§ **Activity**
Retype exactly the lines from the one containing "1456x820 pixels. At" through the last line of the records below, including both, and leave out any pictures.

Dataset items
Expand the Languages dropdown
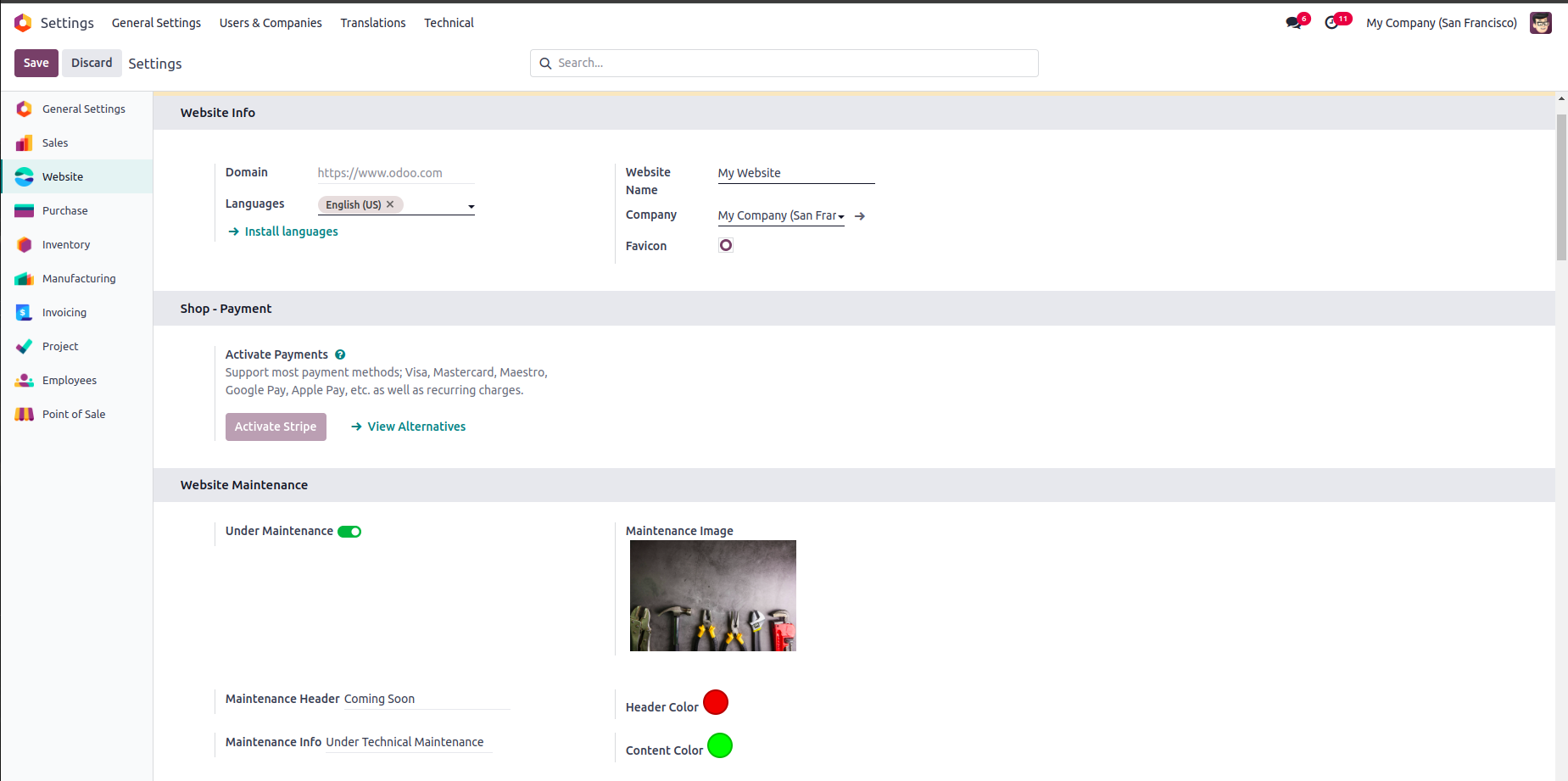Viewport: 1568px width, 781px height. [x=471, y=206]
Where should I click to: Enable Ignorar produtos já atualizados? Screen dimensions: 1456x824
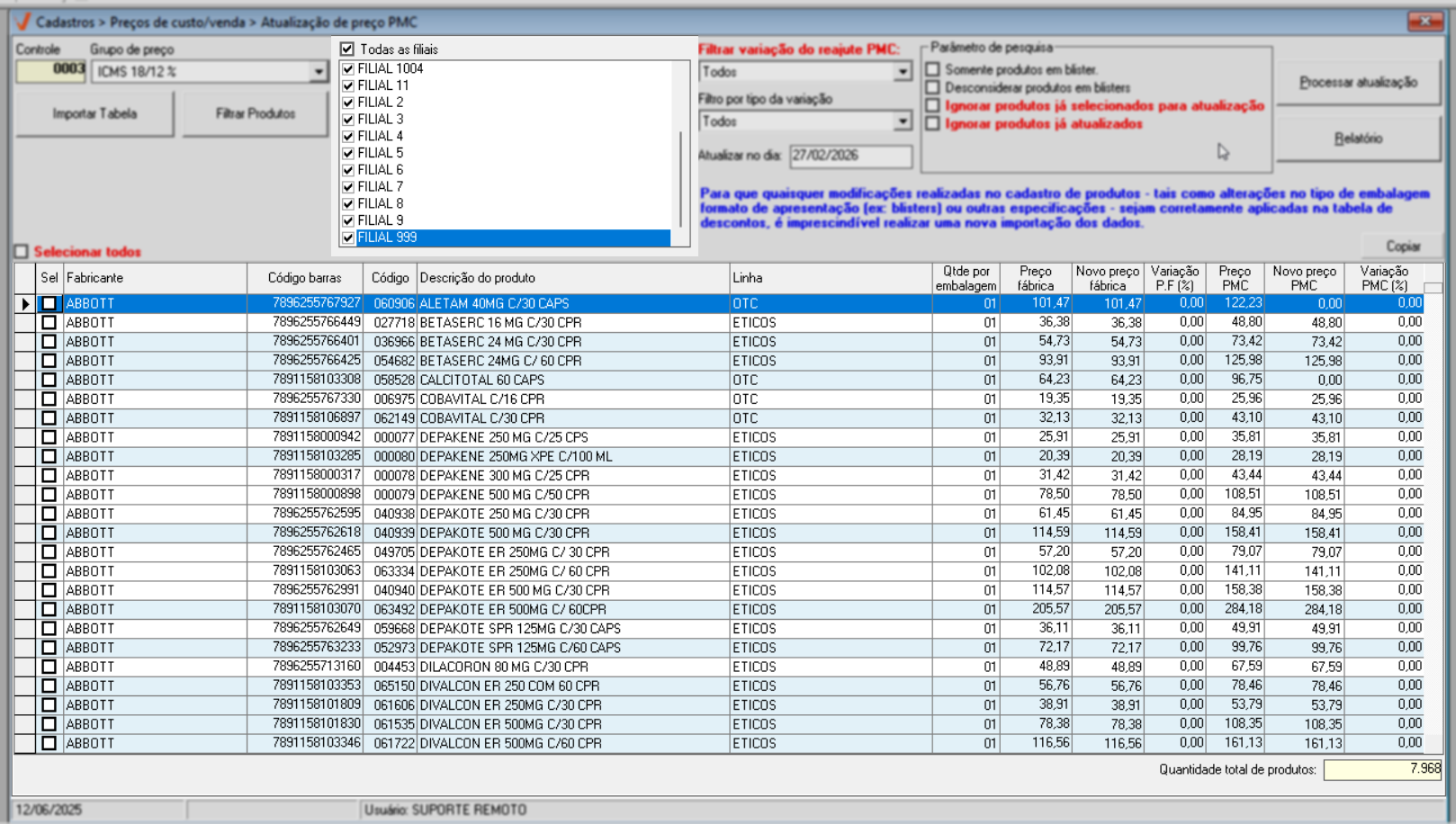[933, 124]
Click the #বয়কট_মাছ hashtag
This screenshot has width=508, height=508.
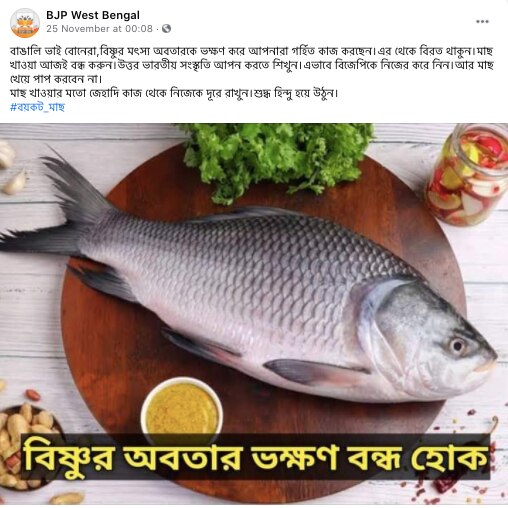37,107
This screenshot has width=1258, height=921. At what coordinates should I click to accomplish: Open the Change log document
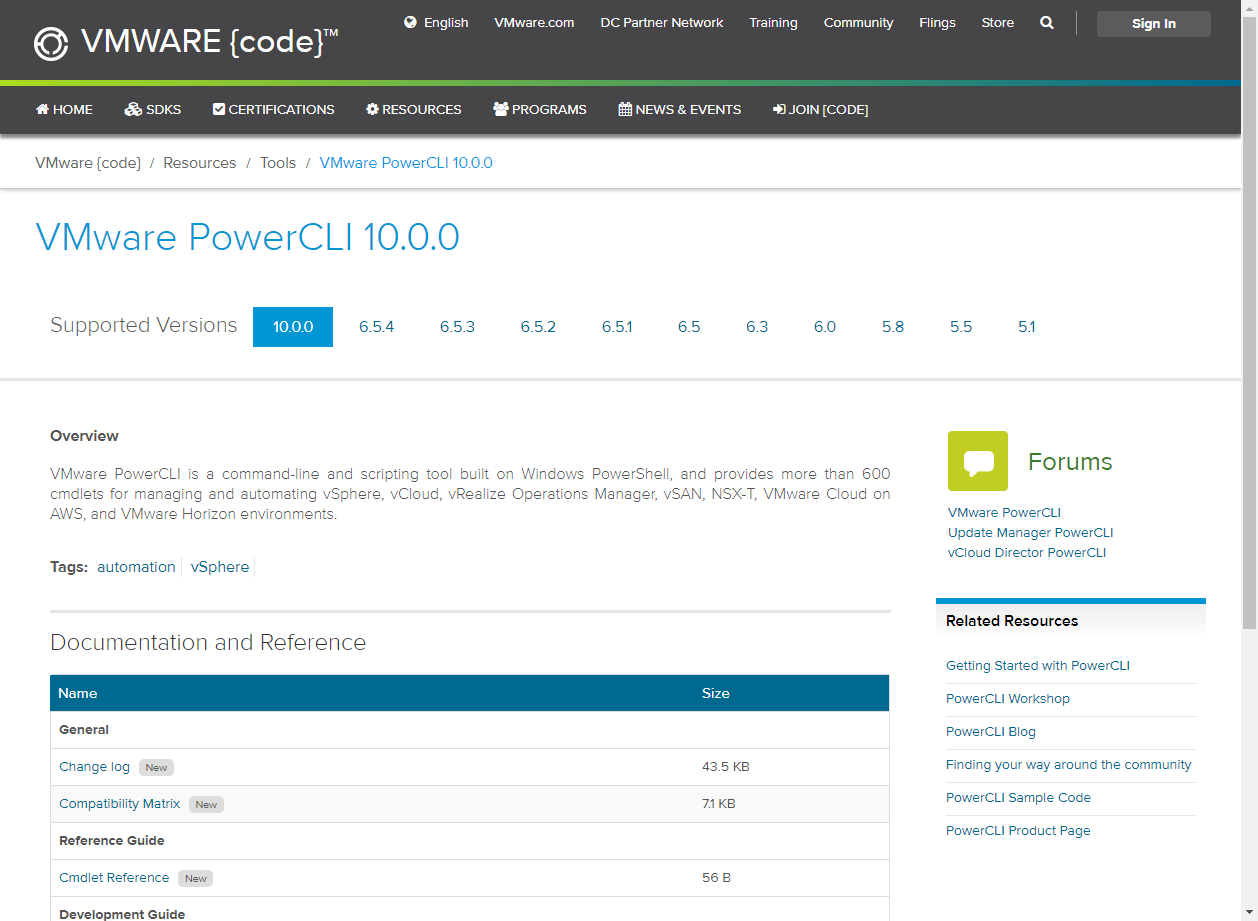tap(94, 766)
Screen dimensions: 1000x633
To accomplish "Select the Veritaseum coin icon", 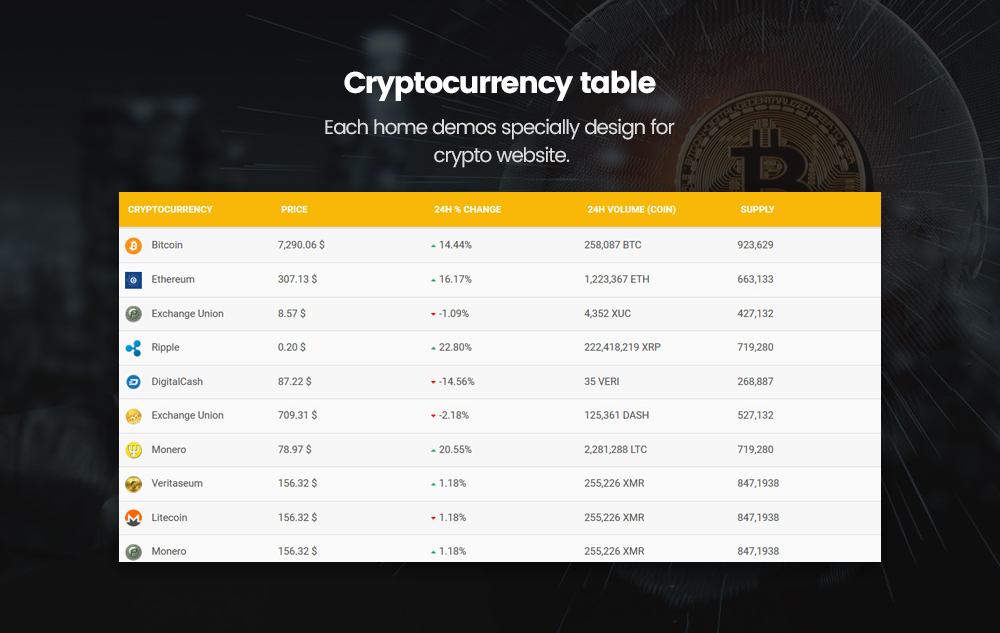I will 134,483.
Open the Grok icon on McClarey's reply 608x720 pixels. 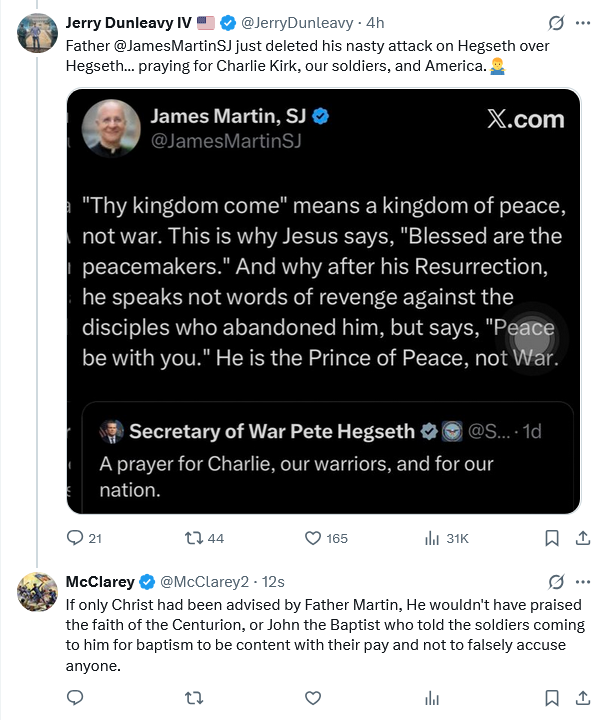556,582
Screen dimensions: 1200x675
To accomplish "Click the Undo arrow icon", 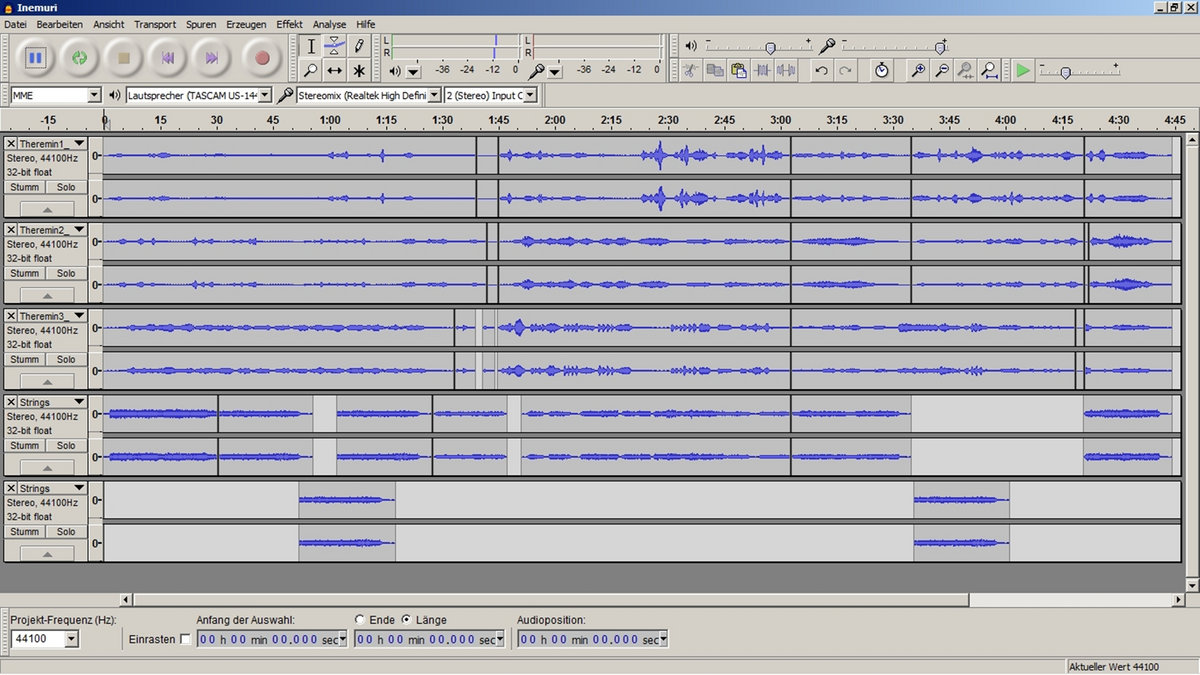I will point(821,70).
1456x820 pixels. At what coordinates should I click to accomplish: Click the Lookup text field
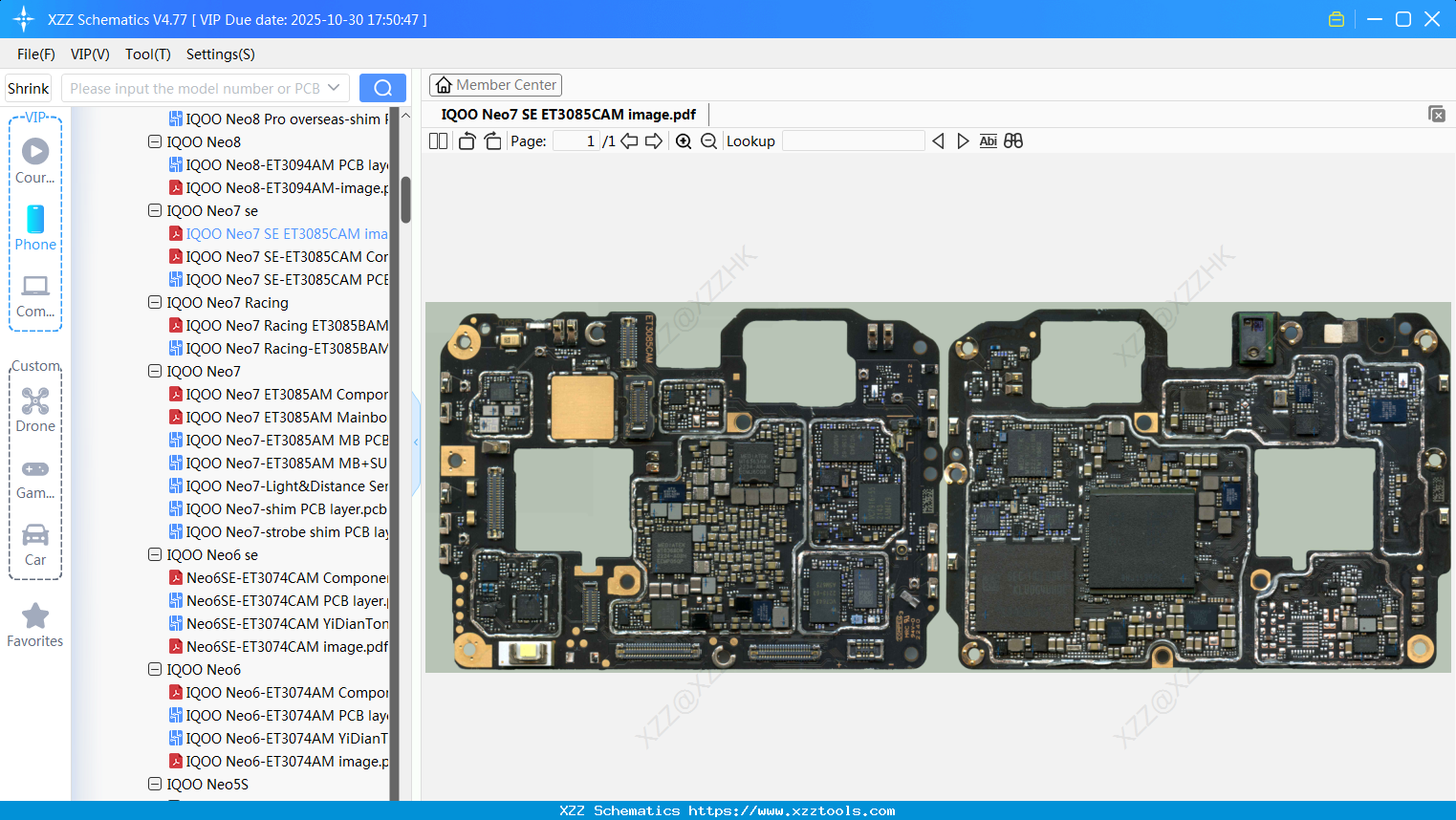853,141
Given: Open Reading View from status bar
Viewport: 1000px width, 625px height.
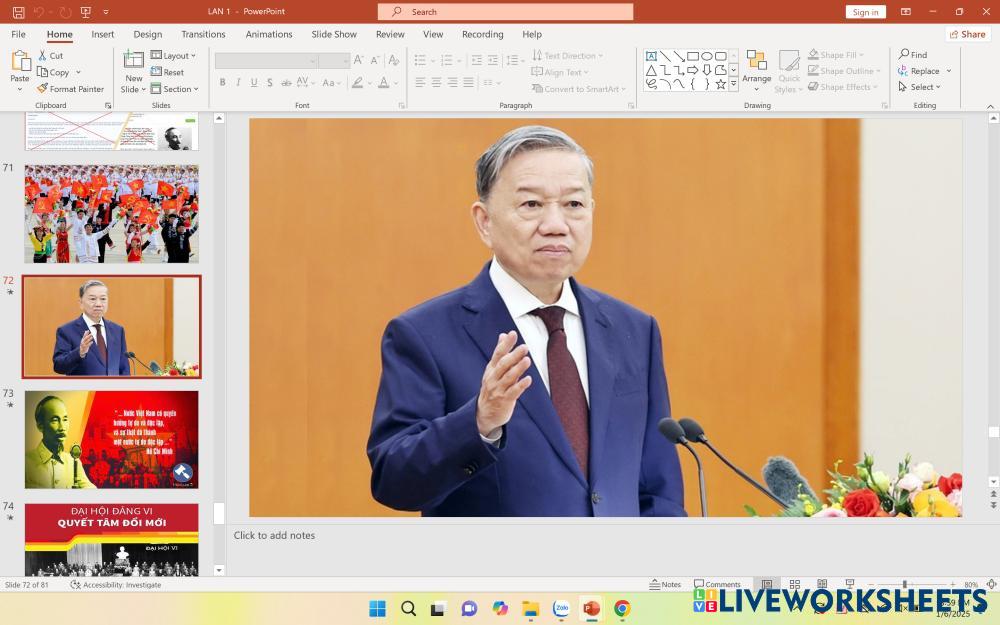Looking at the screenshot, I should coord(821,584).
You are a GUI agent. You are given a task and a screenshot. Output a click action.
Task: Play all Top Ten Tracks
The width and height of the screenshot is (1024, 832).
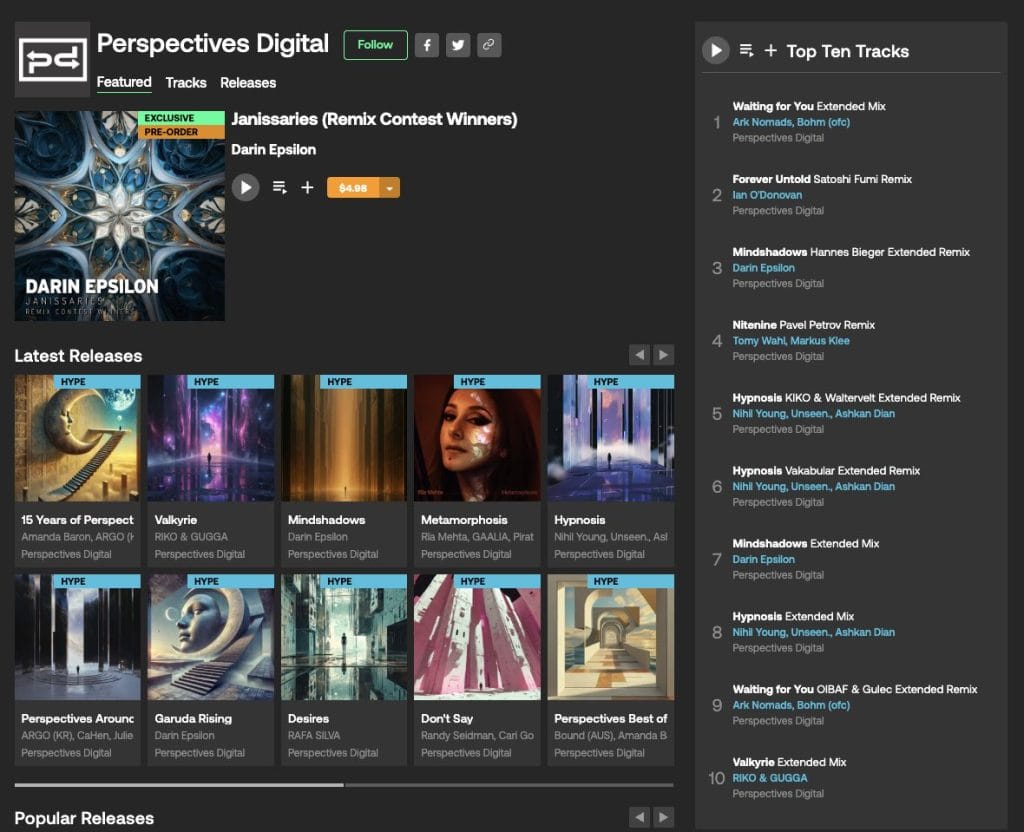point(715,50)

§ **Problem solution**
1456x820 pixels. At what coordinates should I click to accomplish: Click the Lookup text field
853,141
Given: Open Reading View from status bar
Viewport: 1000px width, 625px height.
Looking at the screenshot, I should coord(821,584).
You are a GUI agent. You are given a task and a screenshot. Output a click action.
Task: Play all Top Ten Tracks
The width and height of the screenshot is (1024, 832).
point(715,50)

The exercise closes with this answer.